A view from the scene of a suicide car bomb blast in Kabul December 5, 2007. A suicide bomber targeted a bus carrying Afghan army personnel in Kabul on Wednesday, killing at least 13 people and wounding 20. [Agencies]

Mohammad Ashraf, 13, was praying inside a mosque when the flying shrapnel and glass cut through his flesh, his father Mohammad Akram said.

"My other 8-year-old son was also wounded in the same mosque," Akram said.

There has been a spate of attacks in recent months on buses carrying Afghan security forces as they commute to work in the morning.

On September 29, a suicide bomber blew himself up inside an army bus in Kabul, killing 28 soldiers and two civilians. In June, another bomb ripped through a bus carrying police instructors in Kabul, killing 35 people.

Militants have launched more than 133 suicide attacks this year — a record number.

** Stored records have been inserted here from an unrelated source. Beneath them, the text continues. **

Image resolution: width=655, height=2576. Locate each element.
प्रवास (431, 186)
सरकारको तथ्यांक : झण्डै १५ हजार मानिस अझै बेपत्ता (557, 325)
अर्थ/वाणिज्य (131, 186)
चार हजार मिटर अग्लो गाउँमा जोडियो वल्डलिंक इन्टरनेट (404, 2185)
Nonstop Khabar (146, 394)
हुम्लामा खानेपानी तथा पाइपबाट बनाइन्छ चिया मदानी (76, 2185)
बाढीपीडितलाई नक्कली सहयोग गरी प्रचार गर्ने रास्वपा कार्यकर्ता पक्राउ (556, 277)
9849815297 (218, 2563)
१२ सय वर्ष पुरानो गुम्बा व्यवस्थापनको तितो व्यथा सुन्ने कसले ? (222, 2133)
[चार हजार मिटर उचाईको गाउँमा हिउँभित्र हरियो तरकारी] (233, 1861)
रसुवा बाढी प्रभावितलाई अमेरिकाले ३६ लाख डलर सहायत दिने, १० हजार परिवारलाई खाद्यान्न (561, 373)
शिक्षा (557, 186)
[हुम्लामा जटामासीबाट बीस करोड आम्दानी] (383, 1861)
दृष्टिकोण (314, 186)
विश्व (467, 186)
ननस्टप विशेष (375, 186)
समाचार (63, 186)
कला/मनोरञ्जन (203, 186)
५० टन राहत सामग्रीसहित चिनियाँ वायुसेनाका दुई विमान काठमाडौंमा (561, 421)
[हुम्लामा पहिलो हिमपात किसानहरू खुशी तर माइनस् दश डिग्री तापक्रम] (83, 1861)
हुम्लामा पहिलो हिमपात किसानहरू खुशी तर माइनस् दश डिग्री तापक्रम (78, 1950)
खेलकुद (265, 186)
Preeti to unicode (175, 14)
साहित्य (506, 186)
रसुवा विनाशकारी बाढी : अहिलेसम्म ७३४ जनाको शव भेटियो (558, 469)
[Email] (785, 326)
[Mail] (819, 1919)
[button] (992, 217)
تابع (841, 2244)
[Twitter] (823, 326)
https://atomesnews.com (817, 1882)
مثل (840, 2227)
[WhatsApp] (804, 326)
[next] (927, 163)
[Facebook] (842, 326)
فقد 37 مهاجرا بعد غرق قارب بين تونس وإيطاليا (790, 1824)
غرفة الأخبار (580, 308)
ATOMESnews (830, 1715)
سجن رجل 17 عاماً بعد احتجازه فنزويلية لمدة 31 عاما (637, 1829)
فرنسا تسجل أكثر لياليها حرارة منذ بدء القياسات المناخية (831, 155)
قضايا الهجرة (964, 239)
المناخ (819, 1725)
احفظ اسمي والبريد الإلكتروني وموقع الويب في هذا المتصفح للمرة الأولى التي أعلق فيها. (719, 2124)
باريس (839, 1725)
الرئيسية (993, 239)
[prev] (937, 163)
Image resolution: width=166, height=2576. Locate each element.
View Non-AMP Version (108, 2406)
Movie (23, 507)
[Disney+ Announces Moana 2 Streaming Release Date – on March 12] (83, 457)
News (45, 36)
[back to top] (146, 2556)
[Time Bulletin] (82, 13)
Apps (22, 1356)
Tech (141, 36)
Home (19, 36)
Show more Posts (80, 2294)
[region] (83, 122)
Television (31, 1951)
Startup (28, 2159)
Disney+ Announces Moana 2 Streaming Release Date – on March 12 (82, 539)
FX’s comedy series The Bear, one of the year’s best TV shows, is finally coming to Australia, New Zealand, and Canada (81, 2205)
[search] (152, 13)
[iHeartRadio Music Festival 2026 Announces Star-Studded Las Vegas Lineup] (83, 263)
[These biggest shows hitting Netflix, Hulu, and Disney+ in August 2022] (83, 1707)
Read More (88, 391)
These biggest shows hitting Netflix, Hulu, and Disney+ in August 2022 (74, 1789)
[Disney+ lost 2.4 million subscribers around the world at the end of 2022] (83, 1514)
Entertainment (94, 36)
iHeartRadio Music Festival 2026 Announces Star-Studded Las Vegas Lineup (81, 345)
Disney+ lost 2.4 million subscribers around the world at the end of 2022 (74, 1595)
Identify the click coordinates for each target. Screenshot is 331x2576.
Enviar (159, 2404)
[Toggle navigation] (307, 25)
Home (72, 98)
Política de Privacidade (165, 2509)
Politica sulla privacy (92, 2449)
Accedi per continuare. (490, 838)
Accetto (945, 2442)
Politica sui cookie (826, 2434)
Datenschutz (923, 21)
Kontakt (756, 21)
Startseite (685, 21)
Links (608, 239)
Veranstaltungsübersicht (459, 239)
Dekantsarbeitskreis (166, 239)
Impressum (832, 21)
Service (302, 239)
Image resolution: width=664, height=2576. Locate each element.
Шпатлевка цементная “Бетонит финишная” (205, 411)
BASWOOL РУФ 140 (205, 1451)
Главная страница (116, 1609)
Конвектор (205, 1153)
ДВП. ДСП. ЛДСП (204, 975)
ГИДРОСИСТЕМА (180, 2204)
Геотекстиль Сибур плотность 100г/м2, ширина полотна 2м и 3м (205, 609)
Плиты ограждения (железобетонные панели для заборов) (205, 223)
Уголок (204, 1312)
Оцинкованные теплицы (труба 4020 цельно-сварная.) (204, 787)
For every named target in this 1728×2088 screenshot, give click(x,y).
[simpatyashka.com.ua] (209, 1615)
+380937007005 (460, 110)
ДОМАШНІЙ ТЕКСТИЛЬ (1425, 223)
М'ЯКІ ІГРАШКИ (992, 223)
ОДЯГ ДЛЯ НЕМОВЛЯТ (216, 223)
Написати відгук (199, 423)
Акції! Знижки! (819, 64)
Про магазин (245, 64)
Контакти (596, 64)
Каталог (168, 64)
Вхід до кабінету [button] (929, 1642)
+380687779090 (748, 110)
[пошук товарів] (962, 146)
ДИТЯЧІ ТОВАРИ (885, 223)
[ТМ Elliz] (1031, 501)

At least 6,200 people have died in insurgency-related violence in 2007, also a record, according to an Associated Press tally of figures from Afghan and Western officials.

Suicide attacks frequently target international and Afghan security forces, but most of the casualties are civilian passers-by.

In southern Afghanistan, US-led coalition troops killed several Taliban militants during raids on compounds in Garmser district on Wednesday, the coalition said in a statement.

The troops "targeted an individual believed to be associated with weapons smuggling operations in the province," it said. "While performing a search of one of the compounds, coalition forces killed several armed militants who posed an imminent threat."

Separately, an explosion struck a patrol of NATO-led troops in southern Afghanistan on Tuesday, leaving one soldier dead and two others wounded, the alliance said in a statement.

CHRONOLOGY-Attacks in Afghan capital Kabul in 2007

The hardline Islamist Taliban have killed at least 200 civilians in more than 140 suicide attacks this year around the country in a campaign to oust the pro-Western Afghan government and eject foreign troops.